What made my recent realization so shocking was my understanding of the history of modern roundabouts. They were invented in the UK in 1956, proliferated there, and eventually became regarded as successful enough that other countries started adopting them. However, now I've learned that some other countries-- Spain and apparently France among them-- have been doing it wrong the whole time. That absolutely blows my mind.

A slightly-relevant aside: After initially reading about this, I had a Google satellite look around the Madrid suburbs and soon found a new-looking circle operating as described, under single-lane rules. Almost all of the vehicles there were in the outside lane. But when I tried the same thing in suburban Paris, I found a similar circle, but most of the cars were in the inside lane. Wassup with that?

Tom958

#12
This is the diagram from that Dull Men's Club post, which I find helpful. The yellow car is following the English rules, while the red car is following the European rules. The pavement markings also follow European rules, so the yellow car is at fault here, though the red car would be at fault in the UK, US, Australia, etc. 

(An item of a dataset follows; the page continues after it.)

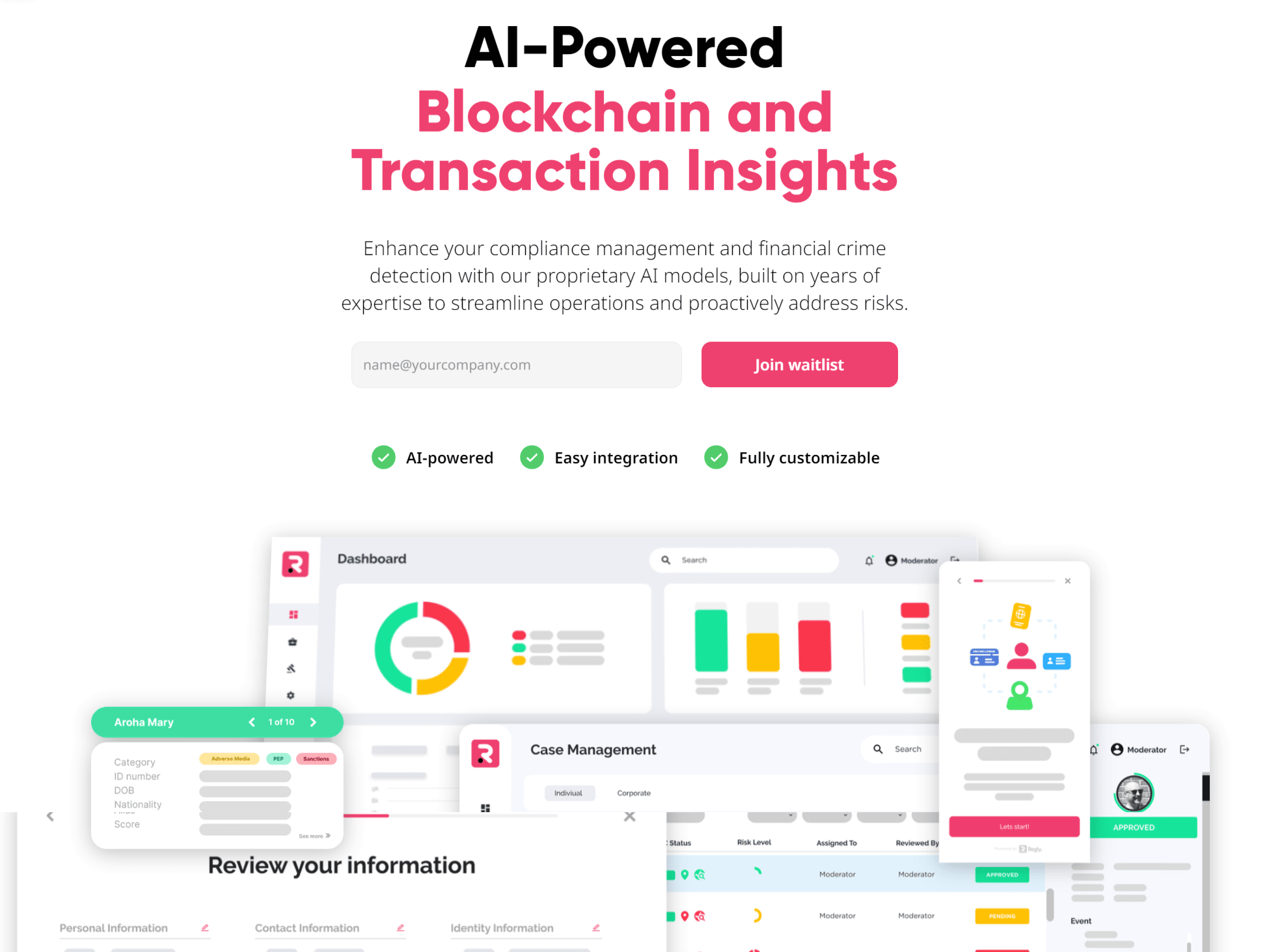
Task: Click the grid/apps icon in sidebar
Action: [x=294, y=614]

I didn't bother to scour the entire world to inspect roundabout operating conventions, but here's a very incomplete list to which I'd be happy to add:

English rules-- multilane exits:

UK
US
Australia
New Zealand
The Netherlands, I suspect, though turbo roundabouts have largely superseded paint-only multilane roundabouts.
Costa Rica, from an illustrated Facebook comment. I didn't check Latin America, Africa, or Asia.

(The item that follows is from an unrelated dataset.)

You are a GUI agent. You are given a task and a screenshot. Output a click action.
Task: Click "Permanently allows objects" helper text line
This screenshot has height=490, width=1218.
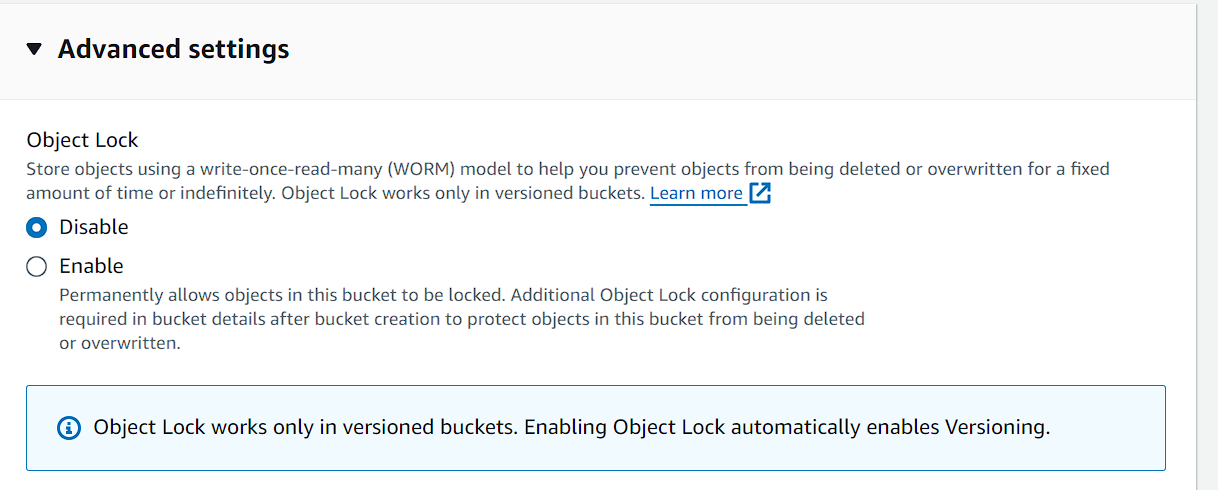pyautogui.click(x=444, y=296)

European rules-- single-lane exits:

Spain
France
Italy
Sweden
Ireland-- I didn't expect that

At first I thought Iceland followed English rules, and they more or less do if all the exits have two lanes. However, another Facebook commenter volunteered that the inside lane always has the right-of-way to take any exit! Example. I really like their pavement markings, BTW.

vdeane

Quote from: Tom958 on June 09, 2024, 08:43:05 AMAt first I thought Iceland followed English rules, and they more or less do if all the exits have two lanes. However, another Facebook commenter volunteered that the inside lane always has the right-of-way to take any exit! Example. I really like their pavement markings, BTW.
I feel like Iceland could be categorized as "Inverse European".
Please note: All comments here represent my own personal opinion and do not reflect the official position of NYSDOT or its affiliates.

Chris

I've been driving around Portugal for the last few weeks and they have a lot of two-lane roundabouts. They're everywhere.

It appears that it is understood that when traveling in the right lane, you exit right or go straight ahead (to the right lane), and if you're in the left lane, you're going left (third exit) or straight ahead into the left lane. People don't enter the roundabout until both lanes have cleared, to avoid colissions.

This works pretty well, until the traffic volumes become too high and these roundabouts become congested.


In France it is more confusing, as the road widens up to two lanes at many roundabouts, but the roundabouts are only marked as a single (wide) lane. That makes it less useful than those in Portugal. It works better when the roundabout has a larger diameter, but this results in driving speeds that become too high for traffic to enter without cutting others off.

So, I preferred the Portuguese two-lane roundabouts over the French roundabouts.

The infamous roundabout at Arc de Triomphe in Paris is basically a super-sized French-style roundabout. However this is not your typical roundabout in France. I've never seen one of that size outside of Paris and I've driven through almost all departments in continental France.